Dopo aver riassunto i fati e le domande della società attrice, il Tribunale procede a dare conto della motivazione.
Sul punto relativo alla violazione del divieto di concorrenza, il Collegio ritiene la domanda della società infondata, essenzialmente per due ragioni: l'oggetto concreto dell'attività esercitata dalla società, e l'assenza di un sistematico esercizio concorrenziale di atti coordinati.
Così, infatti, motiva il Tribunale: «in relazione all'attività svolta dalla società si deve far riferimento all'attività effettiva e concretamente svolta da quest'ultima, non rilevando esclusivamente le attività enunciate come possibile oggetto sociale nell'atto costitutivo,potendo al raffronto degli oggetti statutari essere assegnato al più una rilevanza essenzialmente indiziaria. Inolte, il rapporto concorrenziale deve essere concreto, includendo tutti gli aspetti qualificanti delle attività delle imprese prese in considerazione, ed attuale e, se potenziale, deve fondarsi sulla ragionevole prevedibile circostanza che in futuro l'attività svolta dall'altra società abbia una proiezione evolutiva da porla in concorrenza con la società».
Ma non solo: «Sotto altro profilo che maggiormente interessa in questa sede, alla luce del disposto della richiamata disposizione codicistica secondo la quale l'amministratore non può esercitare una "attività" concorrente, si richiede l'assunzione di una posizione che comporti il sistematico esercizio concorrenziale di atti coordinati e unificati sul piano funzionale non essendo sufficiente ad integrare la fattispecie il compimento di un solo atto in concorrenza che, al limite, può integrare ipotesi di conflitti di interessi o di violazione del generale dovere di fedeltà. In altre parole, per attività concorrente deve intendersi un complesso di atti compiuti in modo continuativo e sistematico e finalizzati ad uno scopo concorrenziale».

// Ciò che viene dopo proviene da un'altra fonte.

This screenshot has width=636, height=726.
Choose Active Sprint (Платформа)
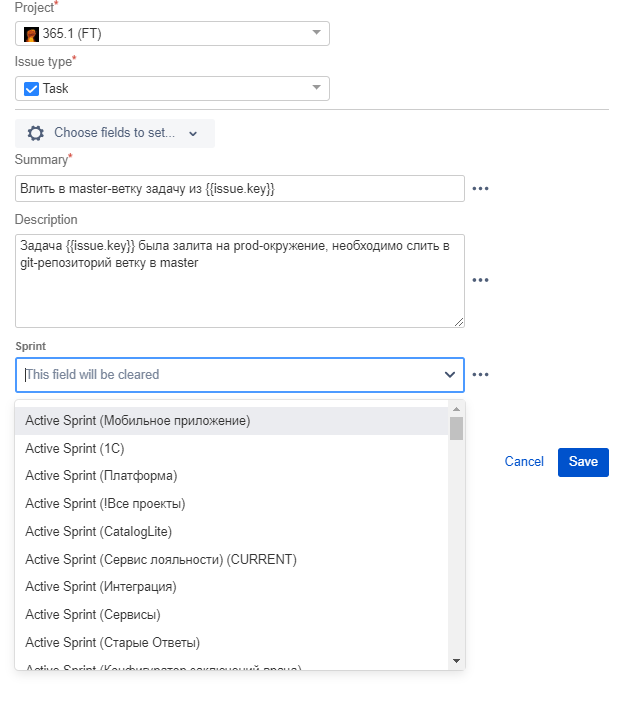click(101, 476)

Affrontata la questione della asserita violazione del divieto di concorrenza, il Collegio passa ad esaminare l'autoliquidazione dei compensi dell'amministratore in assenza di una deliberazione dell'assemblea: partendo dal rilievo che l'art. 2389 c.c. rimette la determinazione dei compensi.all'atto della nomina o all'assemblea, richiama alcune decisioni giurisprudenziali che affermano un vero e proprio diritto soggettivo perfetto la pretesa dell'amministratore al compenso per l'opera prestata (Cass. 16764/2005 e Trib. Trapani 7/1/2010).
La regola è quindi che la carica si presume onerosa, anche se è ammessa la previsione statutaria di gratuità della carica gestoria.
Il Tribunale, anzitutto, riconosce che l'autoliquidazione di un compenso da parte dell'amministratore costituisca certamente un atto posto in essere in contrasto con l'atto costitutivo della società che demanda la determinazione a una deliberazione dei soci.
Ma questo non è sufficiente per accogliere la pretesa risarcitoria della società: occorre l'accertamento del danno subito dalla stessa.
E, considerato che nel caso specifico l'atto costitutivo non prevedeva la gratuità, in mancanza di una rinunzia dell'amministratore quest'ultimo avrebbe potuto rivolgersi al tribunale per la determinazione del proprio compenso: ove l'assemblea non provvede alla determinazione, l'amministratore può rivolgersi al Tribunale per la sua determinazione (Cass. 1647/1997; 2895/1991).
Nel caso specifico, «ai fini di accertare l'esistenza di un danno per la società, sarebbe stata necessaria la allegazione e la prova, da parte dell'attrice, della eccessività della somma autoliquidatasi dall'amministratore a titolo di compensi». Allegazione e prova non prospettate dalla società.
Il Collegio, attesa la congruità del compenso autoliquidatosi dall'amministratore, conclude per l'assenza di danni per la società.